(Stored entries)
== Segment start ==
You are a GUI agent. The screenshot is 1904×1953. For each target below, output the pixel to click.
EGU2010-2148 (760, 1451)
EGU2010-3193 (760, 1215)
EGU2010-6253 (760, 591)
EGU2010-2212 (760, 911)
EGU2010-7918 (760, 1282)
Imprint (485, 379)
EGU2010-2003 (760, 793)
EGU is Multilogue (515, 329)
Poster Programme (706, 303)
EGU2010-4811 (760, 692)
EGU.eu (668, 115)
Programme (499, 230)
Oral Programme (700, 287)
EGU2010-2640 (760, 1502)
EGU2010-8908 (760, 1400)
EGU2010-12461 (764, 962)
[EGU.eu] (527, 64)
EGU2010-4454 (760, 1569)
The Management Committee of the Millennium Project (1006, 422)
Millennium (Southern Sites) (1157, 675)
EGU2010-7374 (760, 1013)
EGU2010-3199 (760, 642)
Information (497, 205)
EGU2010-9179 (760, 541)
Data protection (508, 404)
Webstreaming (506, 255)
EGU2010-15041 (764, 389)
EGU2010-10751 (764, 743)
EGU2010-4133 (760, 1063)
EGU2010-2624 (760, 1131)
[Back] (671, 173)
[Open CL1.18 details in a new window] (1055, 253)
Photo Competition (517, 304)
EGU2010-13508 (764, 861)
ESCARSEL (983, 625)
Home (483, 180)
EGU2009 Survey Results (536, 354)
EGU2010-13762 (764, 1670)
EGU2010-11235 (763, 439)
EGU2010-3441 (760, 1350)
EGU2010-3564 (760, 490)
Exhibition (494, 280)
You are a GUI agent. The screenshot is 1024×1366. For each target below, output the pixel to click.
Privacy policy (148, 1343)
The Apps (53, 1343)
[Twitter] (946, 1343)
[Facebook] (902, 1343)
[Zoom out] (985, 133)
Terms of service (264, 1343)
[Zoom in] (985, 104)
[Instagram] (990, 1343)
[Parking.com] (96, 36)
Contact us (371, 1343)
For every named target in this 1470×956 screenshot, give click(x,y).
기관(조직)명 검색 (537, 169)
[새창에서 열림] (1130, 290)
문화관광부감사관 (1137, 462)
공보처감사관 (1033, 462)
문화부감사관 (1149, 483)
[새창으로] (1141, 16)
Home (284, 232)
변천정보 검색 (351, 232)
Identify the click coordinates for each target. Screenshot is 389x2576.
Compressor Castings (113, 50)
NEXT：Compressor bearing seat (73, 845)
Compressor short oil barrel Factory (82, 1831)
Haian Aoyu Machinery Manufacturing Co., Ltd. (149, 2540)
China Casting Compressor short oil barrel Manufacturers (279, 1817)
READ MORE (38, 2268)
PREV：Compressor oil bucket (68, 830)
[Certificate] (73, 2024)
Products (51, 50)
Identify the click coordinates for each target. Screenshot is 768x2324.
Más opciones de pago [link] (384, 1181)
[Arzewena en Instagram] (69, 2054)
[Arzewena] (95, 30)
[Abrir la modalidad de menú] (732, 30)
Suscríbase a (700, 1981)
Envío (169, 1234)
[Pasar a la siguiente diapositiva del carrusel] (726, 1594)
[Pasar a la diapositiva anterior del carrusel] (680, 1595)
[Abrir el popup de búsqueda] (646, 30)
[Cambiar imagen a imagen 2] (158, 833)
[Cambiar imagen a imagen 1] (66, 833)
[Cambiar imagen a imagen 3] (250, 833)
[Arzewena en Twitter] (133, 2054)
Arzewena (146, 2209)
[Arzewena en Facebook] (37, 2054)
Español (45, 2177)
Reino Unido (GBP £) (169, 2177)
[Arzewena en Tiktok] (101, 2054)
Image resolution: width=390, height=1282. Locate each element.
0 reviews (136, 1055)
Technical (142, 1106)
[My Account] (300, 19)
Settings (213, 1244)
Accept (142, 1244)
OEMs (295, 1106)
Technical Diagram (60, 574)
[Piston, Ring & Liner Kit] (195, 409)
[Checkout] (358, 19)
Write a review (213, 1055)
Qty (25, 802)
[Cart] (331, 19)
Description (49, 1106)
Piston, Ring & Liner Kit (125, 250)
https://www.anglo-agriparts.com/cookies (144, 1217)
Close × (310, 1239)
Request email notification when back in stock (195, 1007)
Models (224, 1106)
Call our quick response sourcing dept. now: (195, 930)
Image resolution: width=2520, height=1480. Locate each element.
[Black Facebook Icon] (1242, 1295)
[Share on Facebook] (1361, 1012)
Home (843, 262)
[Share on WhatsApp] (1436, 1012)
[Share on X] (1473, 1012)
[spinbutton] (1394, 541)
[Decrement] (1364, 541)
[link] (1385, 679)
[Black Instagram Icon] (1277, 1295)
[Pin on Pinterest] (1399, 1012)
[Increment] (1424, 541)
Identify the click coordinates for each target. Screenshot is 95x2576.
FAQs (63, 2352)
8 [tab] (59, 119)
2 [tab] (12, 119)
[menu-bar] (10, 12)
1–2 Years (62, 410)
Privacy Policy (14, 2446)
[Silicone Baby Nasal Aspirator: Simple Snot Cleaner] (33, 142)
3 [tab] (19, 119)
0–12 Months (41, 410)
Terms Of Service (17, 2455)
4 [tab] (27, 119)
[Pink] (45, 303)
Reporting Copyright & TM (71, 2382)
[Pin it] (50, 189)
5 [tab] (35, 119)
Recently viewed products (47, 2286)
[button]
== Segment end ==
Reproduce only the lines above, starting at the line with "Exhibition (494, 280)" and ending at the line with "[Zoom out] (985, 133)", exactly as written.

▶ [The completed task]:
Exhibition (494, 280)
You are a GUI agent. The screenshot is 1024×1366. For each target below, output the pixel to click.
Privacy policy (148, 1343)
The Apps (53, 1343)
[Twitter] (946, 1343)
[Facebook] (902, 1343)
[Zoom out] (985, 133)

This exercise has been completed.